“When I got to Northwestern, I became interested in the role of the glypican family of proteins and the extracellular pathway that is implicated in cartilage organization,” Topczewski said. “Some people would suggest that this is a good model for cleft palete and cleft lip formation – one of the most common abnormal congenital defects in humans – so understanding this process may help us understand clefts.”
Affecting as many as one in 700 births in the United States, clefts are the result of abnormal facial development during gestation. The cleft, or gap, is the non-fusion of the body's natural structures.

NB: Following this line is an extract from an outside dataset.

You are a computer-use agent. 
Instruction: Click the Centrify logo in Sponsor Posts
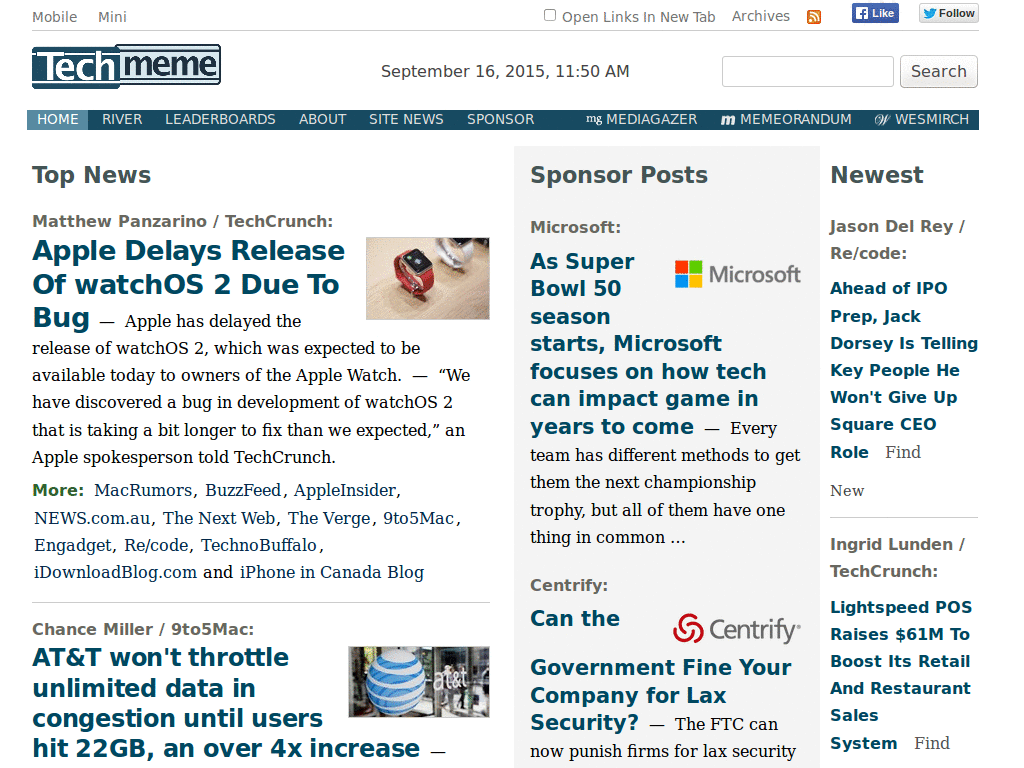tap(738, 629)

By monitoring the facial bone formation in zebrafish, Topczewski hopes to increase researchers’ understanding of human bone development. The fish, which are nearly translucent early in life, provide a window into every cell as it matures. Because a female fish will lay 200 or more eggs at once, another benefit is that thousands of offspring share similar genetic makeup.

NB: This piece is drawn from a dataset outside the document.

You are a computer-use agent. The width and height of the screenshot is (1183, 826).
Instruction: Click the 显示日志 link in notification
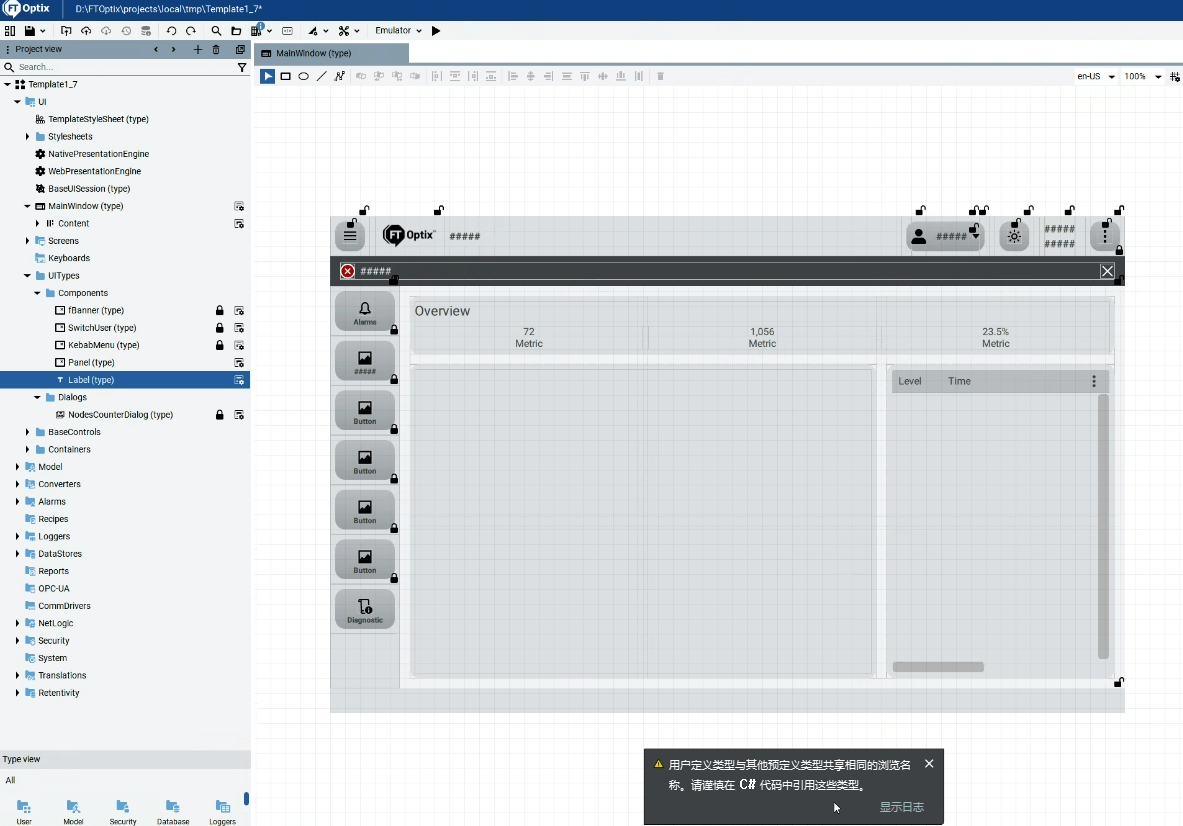point(901,807)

“Our model predicts that glypican 4 is required for this very specific cell movement that helps shape the facial bones, by stacking of the chondrocytes – the healthy cells in cartilage. This stacking is very reminiscent of the growth plate in human bone,” Topczewski said. “One of the interesting parts about this is that if you look very closely at those cartilages, you’ll find that cells are normally organized in a neat way, like a stack of pennies, but when the function of glypican 4 is disrupted, chondrocytes are disorganized and defects occur.”
Topczewski is collaborating with researchers at the University of Louisville Birth Defects Center to investigate the genes involved in cleft palates. He has recently begun another coordinated project with Arun Gosain, MD, professor of plastic surgery, to develop a zebrafish model to study cranial suture formation. A premature fusion of sutures – craniosynostosis – is a relatively common birth defect. The goal of this work is to discover novel genes that control the timing of when sutures close.
Topczewski’s work on the glypican family of proteins was supported in part by National Institutes of Health grants R01DE016678, F32DE019058, and F32DE019986.